Option to exit (and thereby salvage) Medicare may be on Trump's agenda


Option to exit (and thereby salvage) Medicare may be on Trump's agenda

A health freedom advocate says healthcare for Americans is likely to improve if Donald Trump is re-elected.

Few want to say it out loud – but when it comes to government-funded healthcare, it's going broke. Medicare's "go-broke" date was recently extended to 2036 – five years later than was reported by the Medicare Trustees' Report last year. But Twila Brase of Citizens' Council for Health Freedom explains that Medicare is going $50 billion in the hole each year – and that five more years of "breathing room" won't solve the problem.

"Medicare is running out of money – like, seriously running out of money," she tells AFN. "The government is pushing people into Medicare Advantage, which even the government says is rationing "medically necessary care" to seniors.

Brase says a new Trump administration would likely issue an executive order allowing seniors to opt out of Medicare. As she points out, they already agreed to it once.

Brase, Twila (CCHF) Brase

"I would expect that we might be able to get the right for people to opt out of Medicare, which is what we got from President Trump back in 2019. However, COVID derailed the entire scheme and so the executive order never happened," says Brase.

Giving senior citizens the option to get out of Medicare, she says, would allow physicians to dramatically lower what it costs for their care and motivate private insurance companies to get back to covering catastrophic events.

"We have to have real insurance back. We have to give companies a reason to have health insurance for a lifetime," says the CCHF president and co-founder.

▶ What is expected
Copy out the article about opting out of Medicare word for word.

(Data excerpts)
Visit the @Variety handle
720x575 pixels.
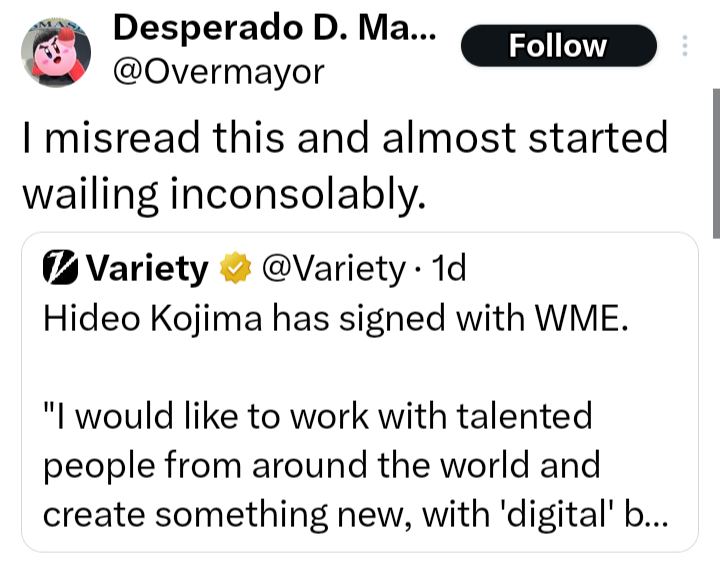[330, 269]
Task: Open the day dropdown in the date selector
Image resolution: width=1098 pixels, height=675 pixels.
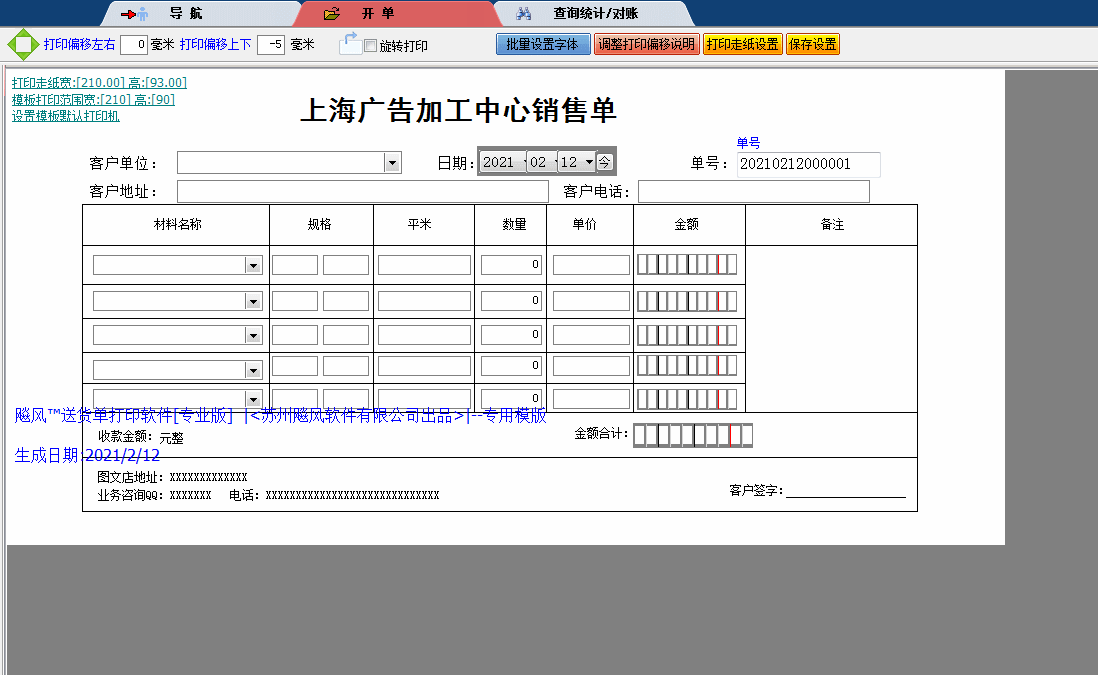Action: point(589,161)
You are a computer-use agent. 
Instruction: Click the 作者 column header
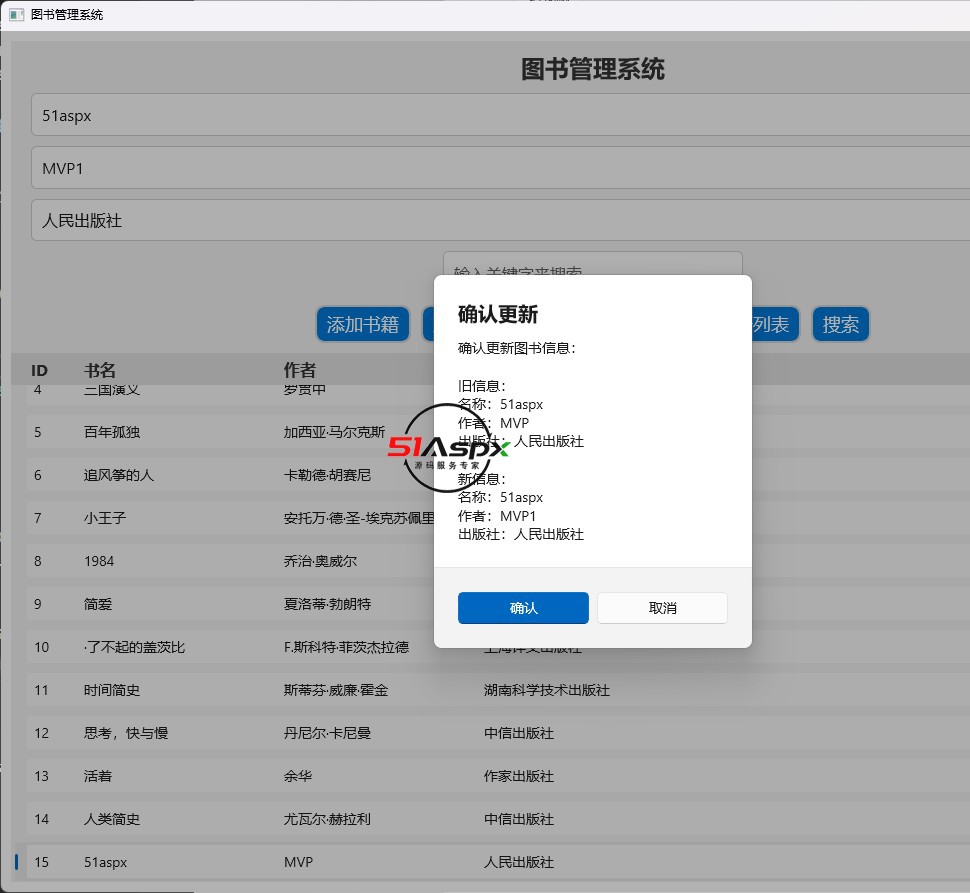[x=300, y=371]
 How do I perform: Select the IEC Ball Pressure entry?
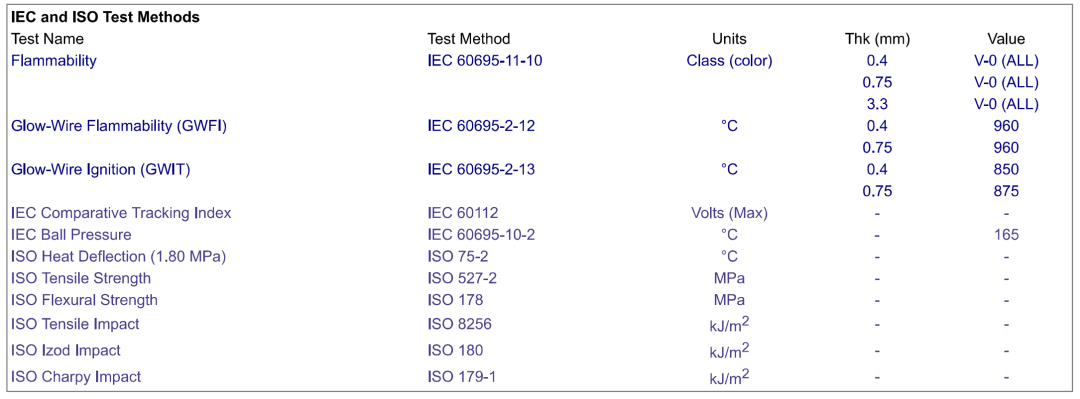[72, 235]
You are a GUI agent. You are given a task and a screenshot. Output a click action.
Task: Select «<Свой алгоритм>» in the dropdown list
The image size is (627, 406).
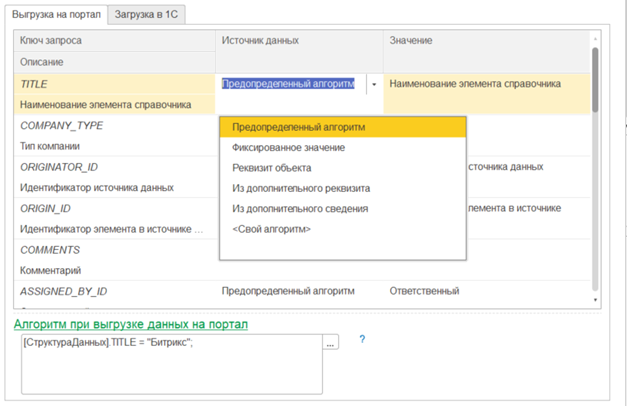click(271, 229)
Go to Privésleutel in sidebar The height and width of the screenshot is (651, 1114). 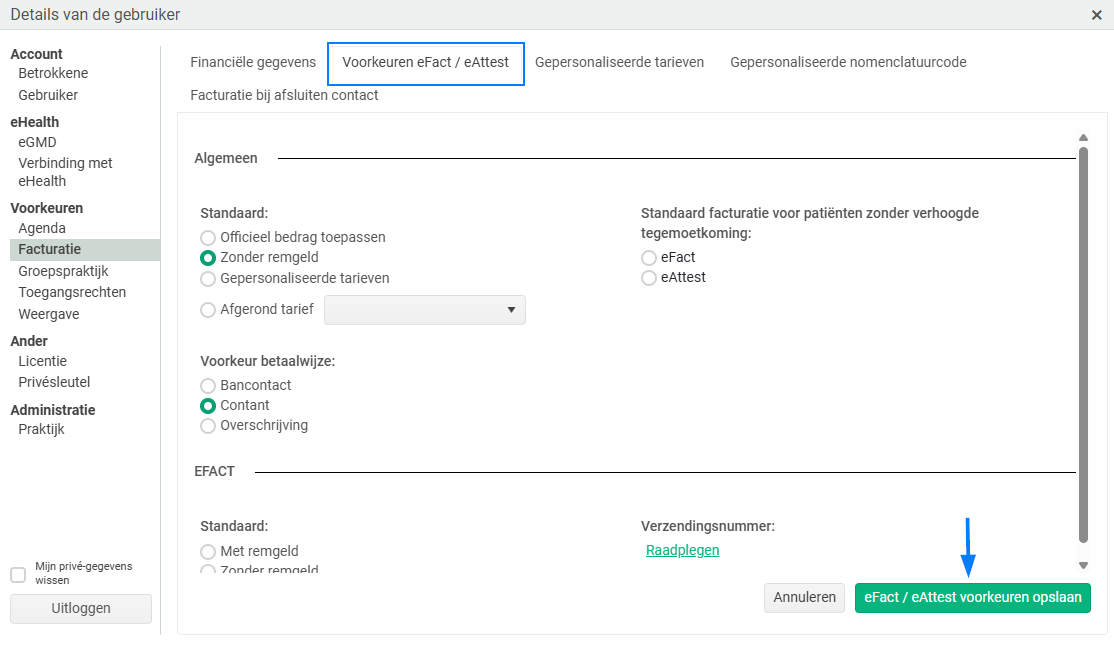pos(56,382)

==

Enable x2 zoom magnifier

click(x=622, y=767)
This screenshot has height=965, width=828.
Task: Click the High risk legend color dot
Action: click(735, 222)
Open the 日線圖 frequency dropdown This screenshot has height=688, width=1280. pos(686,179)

▶ Task answer
Option to exit (and thereby salvage) Medicare may be on Trump's agenda


Option to exit (and thereby salvage) Medicare may be on Trump's agenda

A health freedom advocate says healthcare for Americans is likely to improve if Donald Trump is re-elected.

Few want to say it out loud – but when it comes to government-funded healthcare, it's going broke. Medicare's "go-broke" date was recently extended to 2036 – five years later than was reported by the Medicare Trustees' Report last year. But Twila Brase of Citizens' Council for Health Freedom explains that Medicare is going $50 billion in the hole each year – and that five more years of "breathing room" won't solve the problem.

"Medicare is running out of money – like, seriously running out of money," she tells AFN. "The government is pushing people into Medicare Advantage, which even the government says is rationing "medically necessary care" to seniors.

Brase says a new Trump administration would likely issue an executive order allowing seniors to opt out of Medicare. As she points out, they already agreed to it once.

Brase, Twila (CCHF) Brase

"I would expect that we might be able to get the right for people to opt out of Medicare, which is what we got from President Trump back in 2019. However, COVID derailed the entire scheme and so the executive order never happened," says Brase.

Giving senior citizens the option to get out of Medicare, she says, would allow physicians to dramatically lower what it costs for their care and motivate private insurance companies to get back to covering catastrophic events.

"We have to have real insurance back. We have to give companies a reason to have health insurance for a lifetime," says the CCHF president and co-founder.